1. Parallel-join: split the pairs to be tested over several processors. Each processor computes part of the join,and then the results are assembled (merged).
2. Ideally, the overall work of computing join is partitioned evenly over all processors. If such a split is achieved without any overhead, a parallel join using N processors will take 1/N times as long as the same join would take on a single processor.
3. In practice, the speedup is less dramatic because
(a) Overhead is incurred in partitioning the work among the processors.
(b) Overhead is incurred in collecting the results computed by each processor.
(c) If the split is not even, the final result cannot be obtained until the last processor has finished.
(d) The processors may compete for shared system resources, e.g., for A ∝ B (e.g., deposit 1 customer),if each processor uses its own partition of A, and the main memory cannot hold the entire B, the processors need to synchronize the access of B so as to reduce the number of times that each block of B must be read in from disk.

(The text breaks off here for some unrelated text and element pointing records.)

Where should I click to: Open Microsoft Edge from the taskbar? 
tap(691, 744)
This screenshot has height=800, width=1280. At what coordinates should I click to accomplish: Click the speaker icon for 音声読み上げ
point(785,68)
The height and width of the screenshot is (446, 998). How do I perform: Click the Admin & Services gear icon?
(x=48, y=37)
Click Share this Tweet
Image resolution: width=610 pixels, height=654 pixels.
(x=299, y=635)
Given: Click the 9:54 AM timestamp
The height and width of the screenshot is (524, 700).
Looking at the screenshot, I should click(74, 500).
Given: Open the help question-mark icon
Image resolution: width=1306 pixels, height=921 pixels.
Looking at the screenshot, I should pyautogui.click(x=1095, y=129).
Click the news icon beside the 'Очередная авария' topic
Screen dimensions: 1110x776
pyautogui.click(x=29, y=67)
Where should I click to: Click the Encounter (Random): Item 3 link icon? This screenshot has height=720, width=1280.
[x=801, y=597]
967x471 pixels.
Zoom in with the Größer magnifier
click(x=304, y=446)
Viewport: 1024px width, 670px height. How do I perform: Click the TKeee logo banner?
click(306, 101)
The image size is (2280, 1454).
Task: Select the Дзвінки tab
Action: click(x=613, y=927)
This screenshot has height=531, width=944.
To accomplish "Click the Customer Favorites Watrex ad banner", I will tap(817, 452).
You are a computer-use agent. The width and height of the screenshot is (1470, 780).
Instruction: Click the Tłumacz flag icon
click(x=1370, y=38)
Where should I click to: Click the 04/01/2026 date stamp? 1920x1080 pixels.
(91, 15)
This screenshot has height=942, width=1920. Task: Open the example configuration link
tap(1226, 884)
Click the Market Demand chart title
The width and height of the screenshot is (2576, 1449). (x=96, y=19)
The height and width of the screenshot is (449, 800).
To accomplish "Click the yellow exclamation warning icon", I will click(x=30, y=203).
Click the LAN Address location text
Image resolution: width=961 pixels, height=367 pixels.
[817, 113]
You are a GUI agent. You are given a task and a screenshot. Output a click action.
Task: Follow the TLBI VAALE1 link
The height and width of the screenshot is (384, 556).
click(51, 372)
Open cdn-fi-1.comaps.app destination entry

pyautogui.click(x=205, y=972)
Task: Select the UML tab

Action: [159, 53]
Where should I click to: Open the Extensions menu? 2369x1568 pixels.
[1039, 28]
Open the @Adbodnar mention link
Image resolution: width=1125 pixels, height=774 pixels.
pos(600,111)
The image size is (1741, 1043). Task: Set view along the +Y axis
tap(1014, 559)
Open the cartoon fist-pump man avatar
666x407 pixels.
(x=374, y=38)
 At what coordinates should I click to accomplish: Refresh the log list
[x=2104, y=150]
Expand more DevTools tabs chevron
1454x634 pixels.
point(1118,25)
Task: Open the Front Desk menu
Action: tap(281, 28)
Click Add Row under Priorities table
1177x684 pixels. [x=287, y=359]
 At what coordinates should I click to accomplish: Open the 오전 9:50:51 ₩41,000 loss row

4. A parallel hash algorithm to reduce memory contention.
Choose a hash function whose range is {1, . . .,N} which allows us to assign each of the N processors to exactly one hash bucket. Since the final outer for-loop of the hash-join algorithm iterates over buckets, each processor can process the iteration that corresponds to its assigned bucket. Since no tuple is assigned to more than one bucket, so there is no contention for B tuples. Since each processor considers one pair of tuples
at a time, the total main memory requirements of the parallel hash join algorithm are suffciently low that contention for space in main memory is unlikely.